Tere Mere Sapne is a 1996 Indian Hindi-language romantic comedy-drama film directed by Joy Augustine and produced by Amitabh Bachchan's production company A. B. C. L. The film starred newcomers Chandrachur Singh, Arshad Warsi, Priya Gill and Simran.

==Plot==
The plot of the movie is broadly similar to Mark Twain's The Prince and the Pauper. Two boys are born on the same day. One is Rahul Mehta, born with a silver spoon in his mouth to a rich family in England; another is Baalu, born in a middle-class Brahmin family somewhere in Mumbai. Both grow up until they are destined to exchange places on their 21st birthday.

Rahul's parents died when he was young, and he lives with his grandfather Shambunath Mehta. He wants to visit India to see his parents' graves though his grandfather doesn't want him to go. He is afraid Rahul may fall in love and ruin himself as his parents did. With much persuasion, he comes to India and manages to escape his guardians, Ram Singh and detective Mirchandani, at the airport and catches a taxi.
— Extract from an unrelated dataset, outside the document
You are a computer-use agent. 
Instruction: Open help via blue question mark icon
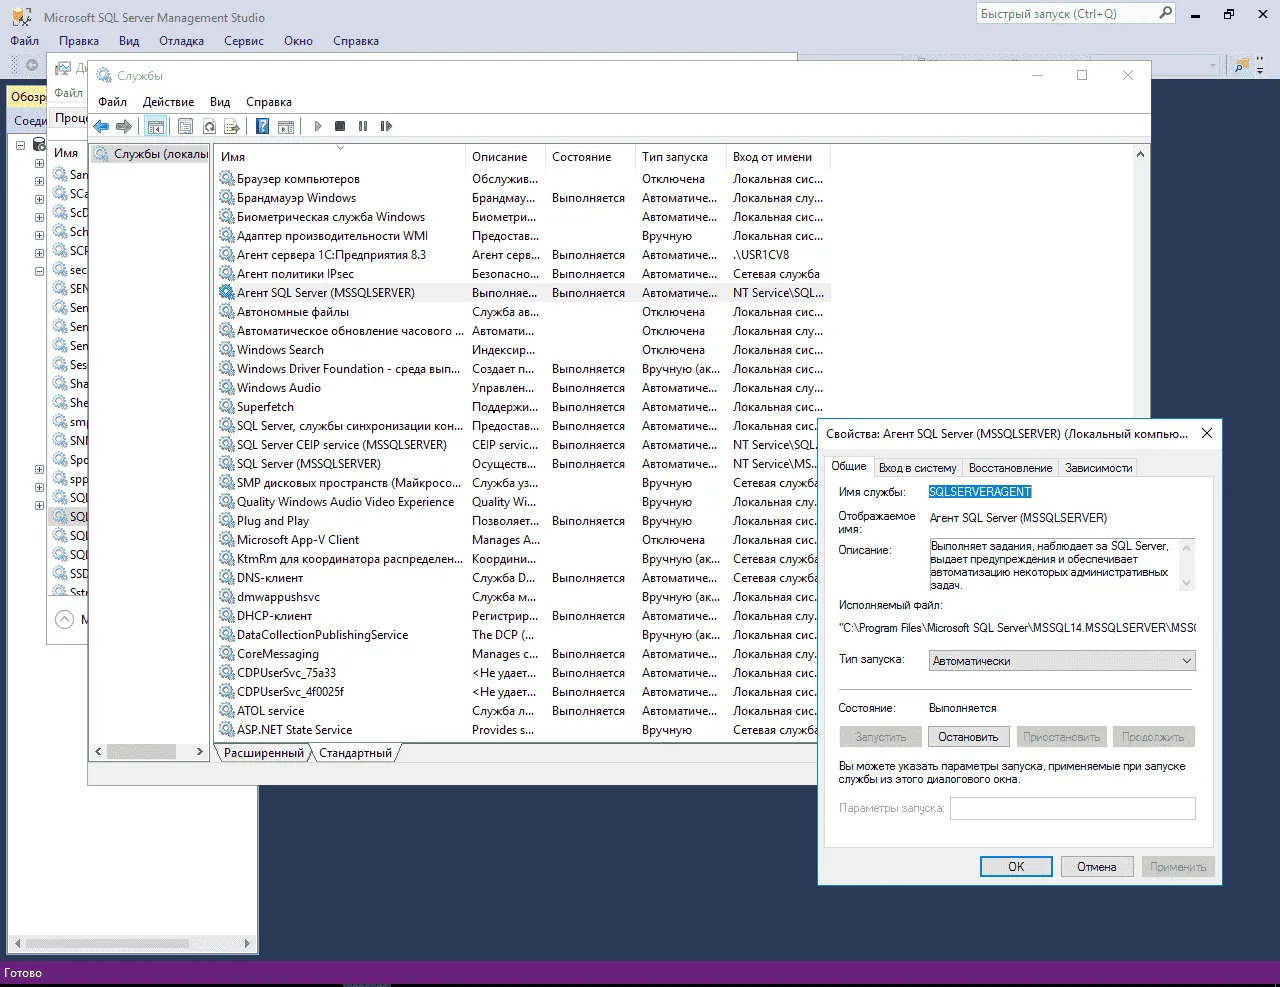[262, 126]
The driver of the taxi is none other than Baalu who, not knowing Rahul's true identity, keeps cursing the rich guy for being born on the same day as him and enjoying the wealthy life. Later, Rahul discloses his identity and Baalu feels ashamed, but both become good friends.

Rahul does not want to go back to his wealth-ridden world, so he asks Baalu to take his place and let him take Baalu's place. So, Rahul becomes the taxi driver and informs Ram Singh that someone will be coming to them in his place. Baalu reaches the hotel, and Ram Singh has a tough time grooming Baalu to behave like a rich guy.
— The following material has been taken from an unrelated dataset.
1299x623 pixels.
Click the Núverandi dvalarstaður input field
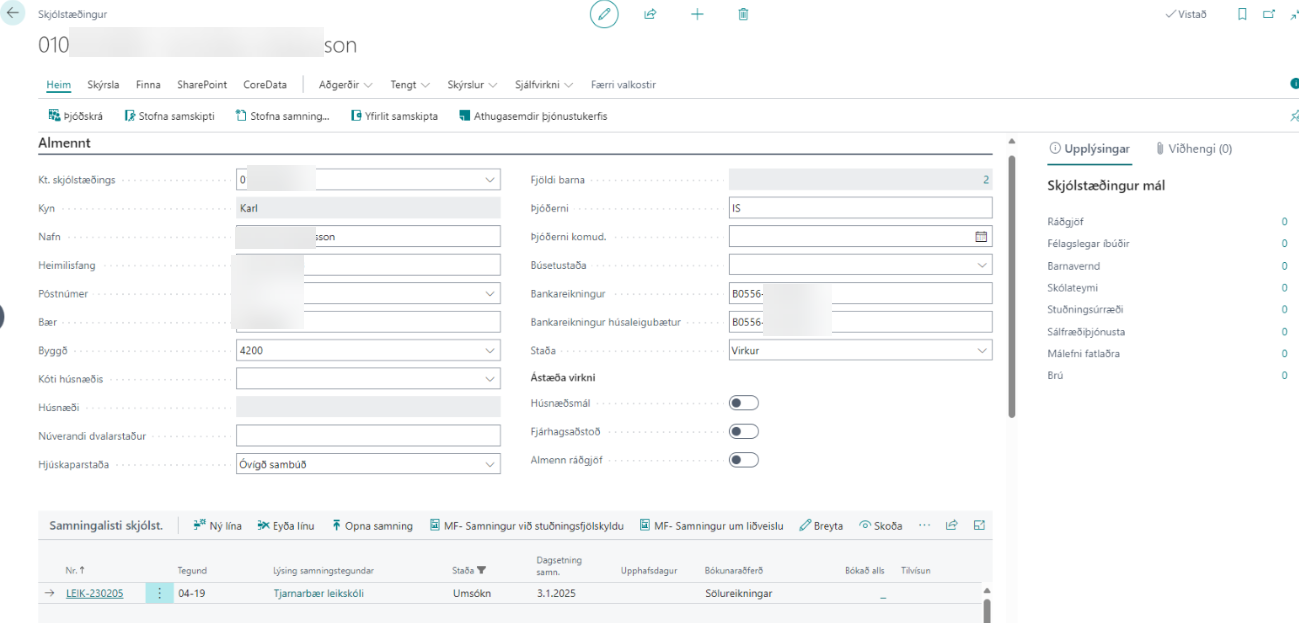[368, 436]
Rahul goes to Baalu's place where he finds Baalu's sister Paro and falls in love with her. Baalu, while attending a meeting with V. P. Mathur, who is the caretaker of Mehta Industries in India, meets Mathur's daughter Pooja and falls in love with her.
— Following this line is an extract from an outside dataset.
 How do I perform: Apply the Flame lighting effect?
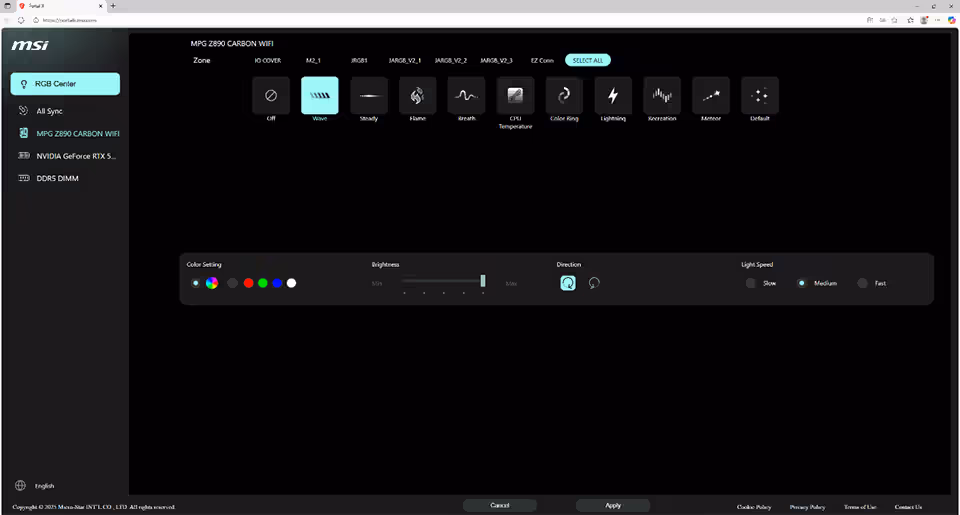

Mehta industries are in shambles because of corrupt managers. The union leader Dattabhau explains this to Baalu (disguised as Rahul). Baalu takes care of this and reopens the company, declaring equal profit sharing among labourers.

At the Shastri's place, Paro's father P. V. Shastri learns of Rahul and Paro's love affair and is enraged since Rahul is a Christian. Baalu comes into the picture and pacifies the situation. Rahul decides to turn into a Brahmin so that he can marry Paro.

Rahul's grandfather in UK learns what is happening with Rahul and comes to India to control the situation. However, since the control of Mehta Industries has gone out of the Mathurs' hands, they decide to kill Rahul and Shambhunath. Rahul and Baalu fight to save Shambhuath from the gangster hired by the Mathurs to kill him.

The movie ends with Rahul's marriage with Paro and Baalu's marriage with Pooja.

==Cast==
- Chandrachur Singh as Rahul Mehta
- Arshad Warsi as Balu Shastri
- Priya Gill as Paro Shastri
- Simran as Pooja Mathur
- Pran as Shambunath Mehta, Rahul's grandfather.
- Sulbha Arya as Mrs. Shastri
- Bal Dhuri as Ram Singh, Rahul's caretaker.
- Suresh Malhotra as V. P. Mathur
- Navtej Hundal as Senior Brahmin Pundit
- Pappu Polyester as S. C. Mathur
- Manoj Pahwa as Detective Mirchandani
- K. D. Chandran as P. V. Shastri
- A. K. Hangal as Dattabhau
- Master Frank Anthony as Murli

==Music==
The music was composed by Viju Shah, with lyrics by Anand Bakshi. The soundtrack album, released by Amitabh Bachchan, sold 2.2 million units in India, making it the ninth best-selling Bollywood soundtrack of 1996. The song "Aankh Maarey" was remade for the 2018 film Simmba.

| # | Title | Singer(s) |
|---|---|---|
| 1. | "Tere Mere Sapne" | Udit Narayan, Vinod Rathod & Hema Sardesai |
| 2. | "Kuch Mere Dil Ne Kaha" | Hariharan & Sadhana Sargam |
| 3. | "Aankh Marey" | Kumar Sanu & Kavita Krishnamurthy |
| 4. | "Mere Piya" | Udit Narayan & Sadhana Sargam |
| 5. | "Rama O Rama" | Udit Narayan |
| 6. | "Mera Dil Gaya" | Udit Narayan & Alka Yagnik |

==Reception==
Box Office India declared the film a hit.